Instructions to follow: Print again, word for word, all of the records below, and leave the pictures out.

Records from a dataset
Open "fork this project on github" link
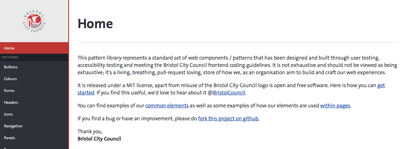The image size is (406, 149). [228, 118]
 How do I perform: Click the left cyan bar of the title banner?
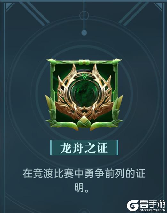(x=51, y=148)
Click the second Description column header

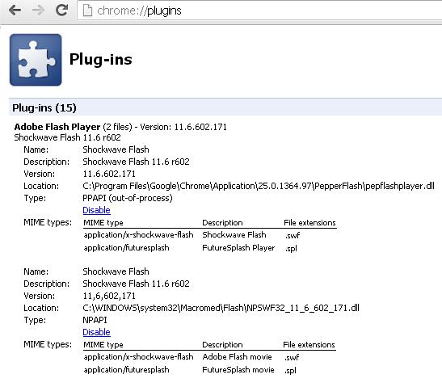[222, 345]
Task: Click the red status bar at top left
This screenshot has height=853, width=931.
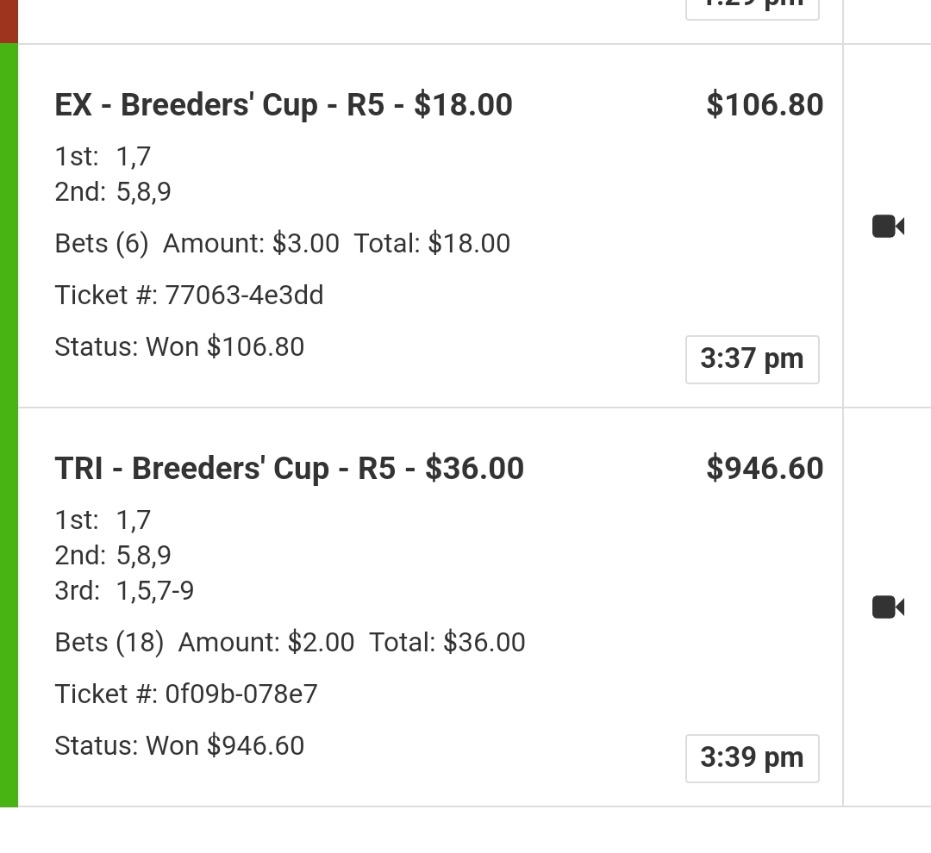Action: click(x=9, y=21)
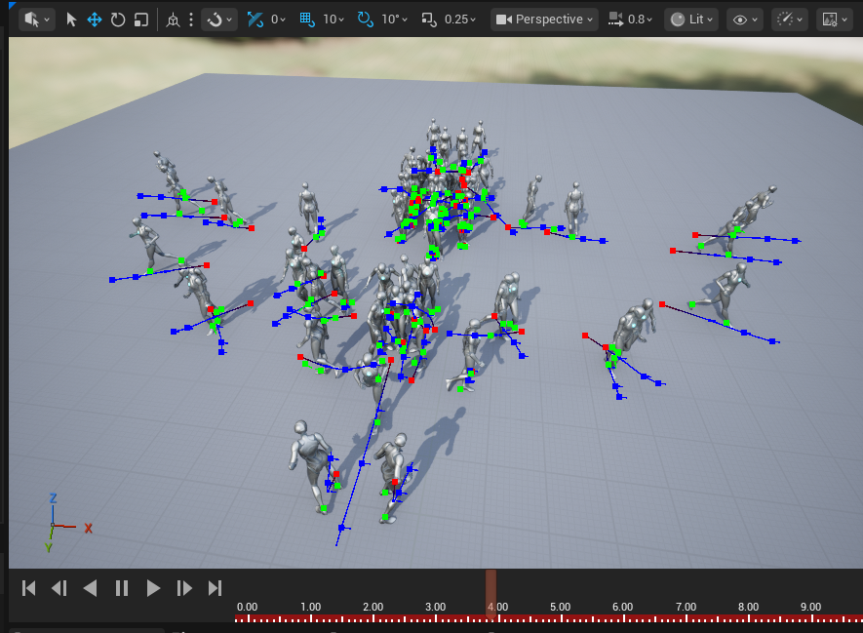Open the Lit view mode menu
This screenshot has width=863, height=633.
(691, 20)
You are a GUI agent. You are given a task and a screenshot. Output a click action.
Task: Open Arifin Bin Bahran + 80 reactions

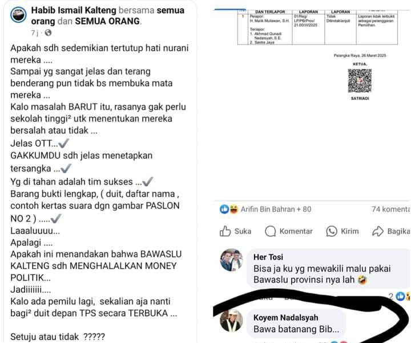276,209
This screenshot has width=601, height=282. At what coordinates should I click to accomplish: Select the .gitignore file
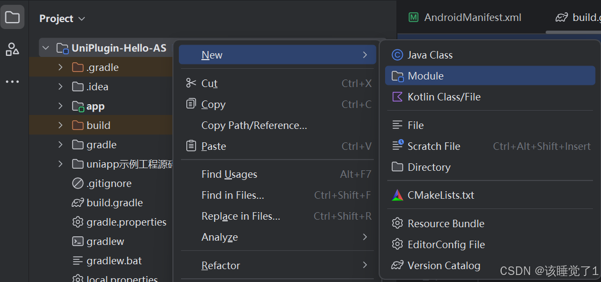coord(109,183)
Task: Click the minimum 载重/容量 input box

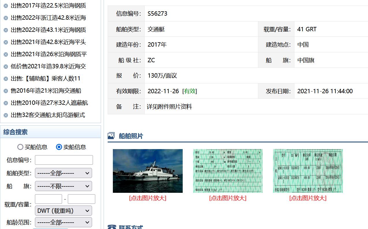Action: click(48, 199)
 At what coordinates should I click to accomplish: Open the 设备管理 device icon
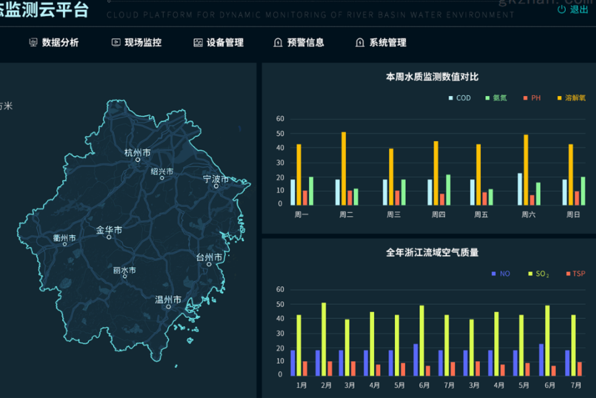[198, 42]
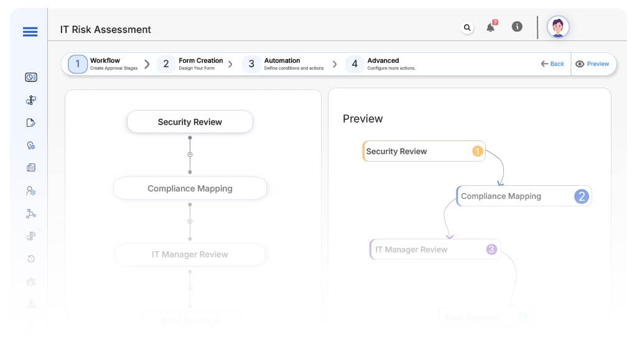Toggle the Preview eye button
Image resolution: width=637 pixels, height=358 pixels.
[592, 64]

Response for this exercise:
Open "fork this project on github" link
The image size is (406, 149). [228, 118]
 How do I perform: Click the left cyan bar of the title banner?
(x=51, y=148)
Click the second Description column header

[222, 345]
Task: Click the red status bar at top left
This screenshot has height=853, width=931.
Action: click(x=9, y=21)
Open the Lit view mode menu
This screenshot has width=863, height=633.
(691, 20)
You are a GUI agent. You are given a task and a screenshot. Output a click action.
Task: Open Arifin Bin Bahran + 80 reactions

276,209
This screenshot has width=601, height=282. At what coordinates should I click to accomplish: Select the .gitignore file
coord(109,183)
Task: Click the minimum 载重/容量 input box

Action: click(48, 199)
 At what coordinates should I click to accomplish: Open the 设备管理 device icon
[198, 42]
Toggle the Preview eye button
Image resolution: width=637 pixels, height=358 pixels.
[592, 64]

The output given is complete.